A outra ponta da vida, a velhice e os desejos vencidos estão lindamente apresentados em "Dois Poetas da Província". O texto aborda o encontro de Albano e Zéfiro, dois poetas, um ex-aluno do outro, ambos apaixonados por Paris. Albano se prepara para embarcar para França. Zéfiro, um poeta que nunca publicou um livro, vive em Manaus o sonho europeu, e se orgulha em desprezar o governo militar com a mesma altivez em que ignora "a cachaça, o sol da tarde e a floresta". Albano, o ex-aluno, é também uma espécie de alter ego do professor, se não por sua postura diante da poesia, certamente por sua postura diante da vida.

As memórias de menino são recorrentes, e outro texto fantástico protagonizado por um menino, provavelmente o mesmo de "Varandas da Eva", embora isso não fique claro e nem seja necessário, é "Uma estrangeira da nossa rua". Aqui a história aparente conta o amor platônico de um menino por uma vizinha ruiva, filha de estrangeiros que jamais deixavam a casa, embora fossem afáveis com todos na rua. A história oculta, porém, revela mais, revela o fosso social que se cria entre comunidades muito próximas, revela a dificuldade de relacionamento entre culturas diferentes, revela o medo e até a soberba daqueles que julgavam trazer o progresso. O conto, aliás, lembra muito um conto de Cortazar, "Final do jogo", em que também uma narradora menina conta a história de um amor impossível, que surge pela juventude e ingenuidade dos amantes e não se concretiza pelas complicadas e definitivas regras sociais.
O olhar estrangeiro em Manaus permeia praticamente todo livro, como deve mesmo ser para quem cresce na fronteira entre o país urbanizado e a floresta, entre a modernidade e o selvagem.
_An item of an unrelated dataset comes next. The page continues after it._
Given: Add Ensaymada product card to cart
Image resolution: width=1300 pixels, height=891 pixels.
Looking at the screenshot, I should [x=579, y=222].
O estrangeiro de "A Cidade Ilhada" é atento, curioso, desconfiado com tudo que cerca o mundo real.

Em "Uma Estrangeira da Nossa Rua", a família Doherty mantém-se distante do entorno. Pai, mãe e duas lindas filhas estão isolados do país pelo muro da casa, numa discrição excessiva que os afasta das relações mais casuais. É nesse ambiente de distanciamento que o narrador percebe a presença de Lyris, a jovem sedutora porque o garoto sente "alguma coisa terrível e ansiosa parecida com a paixão". Outro olhar estrangeiro, dessa vez de um brasileiro em Berkeley, está em "Uma Carta de Bancroft". Aqui, o narrador descreve seu espanto ao encontrar uma carta fictícia de Euclides da Cunha numa biblioteca americana. No manuscrito, o escritor descreve um sonho e uma cena premonitória. Mais uma vez, Manaus aparece emaranhada. O narrador diz que a cidade o persegue, mesmo quando não é solicitada, "como se a realidade da outra América se intrometesse na espiral do devaneio para dizer que só vim a Brancoft para ler uma carta amazônica do autor de Os sertões.
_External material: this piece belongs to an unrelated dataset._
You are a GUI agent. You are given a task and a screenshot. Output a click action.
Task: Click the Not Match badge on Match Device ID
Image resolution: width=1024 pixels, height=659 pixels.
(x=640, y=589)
Há nessa cidade ilhada, ainda, espaço para crimes ("A casa ilhada"), fascínios ("Um oriental na vastidão"), sonhos ("Dançarinos na última noite") e até espaço para outras cidades, como "Bárbara no Inverno", que conta a história de um casal de exilados políticos em Paris, ou "Encontros na península", interessantíssimo conto-ensaio que dialoga com a obra de Machado de Assis.

O conto "Manaus, Bombaim, Palo Alto", é um dos mais divertidos, quase anedótico: um escritor amazonense recebe um telefonema misterioso de um assessor do governo, pedindo que receba a visita de um almirante indiano. O estrangeiro, segundo o funcionário, quer simplesmente conhecer um homem de letras da cidade. O encontro, no apartamento do escritor é embaraçoso: um temporal deixa goteiras à mostra, e Leon, seu gato amarelo, insiste em se enroscar na calça impoluta do almirante. Anos depois, o autor descobre que esse é, na verdade, um jornalista disfarçado, e que descrevera num periódico indiano que a casa do escritor mais parecia um chiqueiro. Hatoum revela que este é o conto mais autobiográfico do livro.

Vale ainda um trecho de "Encontros na península", em que um jovem brasileiro morando em Barcelona é procurado por uma mulher para aprender português do Brasil com o intuito de ler Machado de Assis e refutar a afirmação de seu amante português de que ele fora infinitamente inferior a Eça de Queirós:

"Não, mas é louco por Eça de Queirós. Ele disse que Machado foi pérfido ao criticar cruelmente dois romances do escritor português. Não sei se isso é verdade; sei que Soares não se conforma com essas críticas, e até ficou exaltado quando perguntou: por que a dor física e a miséria são menos aflitivas que a dor moral? Ele não se cansa de afirmar que Eça é muito superior a Machado, que é o maior escritor brasileiro. Por isso eu quis ler no original o rival de Eça. Coisas de amantes."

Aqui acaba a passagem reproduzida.